* **WHAT THE TASK REQUIRES**: Please write out the lines of the data below exactly, everything from the line containing "You are a GUI" down to the line containing "pyautogui.click(x=483, y=736)", both of those lines included.

[Collected data]

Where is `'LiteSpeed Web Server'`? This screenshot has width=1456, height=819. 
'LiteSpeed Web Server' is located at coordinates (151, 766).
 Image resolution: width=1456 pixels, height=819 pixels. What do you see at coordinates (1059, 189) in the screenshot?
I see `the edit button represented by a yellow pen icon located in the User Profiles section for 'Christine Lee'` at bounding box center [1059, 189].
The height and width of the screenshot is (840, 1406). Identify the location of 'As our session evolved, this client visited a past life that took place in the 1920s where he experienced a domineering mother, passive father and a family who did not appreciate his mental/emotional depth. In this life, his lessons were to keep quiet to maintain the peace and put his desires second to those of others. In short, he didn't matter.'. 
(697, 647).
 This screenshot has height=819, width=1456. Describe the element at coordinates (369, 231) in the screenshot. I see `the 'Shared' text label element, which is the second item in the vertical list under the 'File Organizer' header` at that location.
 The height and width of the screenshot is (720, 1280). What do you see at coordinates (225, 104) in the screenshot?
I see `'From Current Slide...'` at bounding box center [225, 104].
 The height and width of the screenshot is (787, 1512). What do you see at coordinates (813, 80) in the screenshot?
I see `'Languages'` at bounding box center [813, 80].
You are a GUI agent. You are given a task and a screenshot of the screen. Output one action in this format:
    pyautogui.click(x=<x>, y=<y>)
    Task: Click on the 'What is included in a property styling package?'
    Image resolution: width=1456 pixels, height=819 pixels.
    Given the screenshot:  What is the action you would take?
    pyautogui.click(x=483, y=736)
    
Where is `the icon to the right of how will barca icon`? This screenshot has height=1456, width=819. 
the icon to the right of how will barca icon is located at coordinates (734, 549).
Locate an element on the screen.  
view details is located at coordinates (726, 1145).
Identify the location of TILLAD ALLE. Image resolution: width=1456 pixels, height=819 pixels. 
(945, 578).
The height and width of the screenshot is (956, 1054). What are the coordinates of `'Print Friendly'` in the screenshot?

* **TASK ANSWER**:
You are a GUI agent. You are given a task and a screenshot of the screen. Output one action in this format:
    pyautogui.click(x=<x>, y=<y>)
    Task: Click on the 'What is included in a property styling package?'
    Image resolution: width=1456 pixels, height=819 pixels.
    Given the screenshot:  What is the action you would take?
    pyautogui.click(x=483, y=736)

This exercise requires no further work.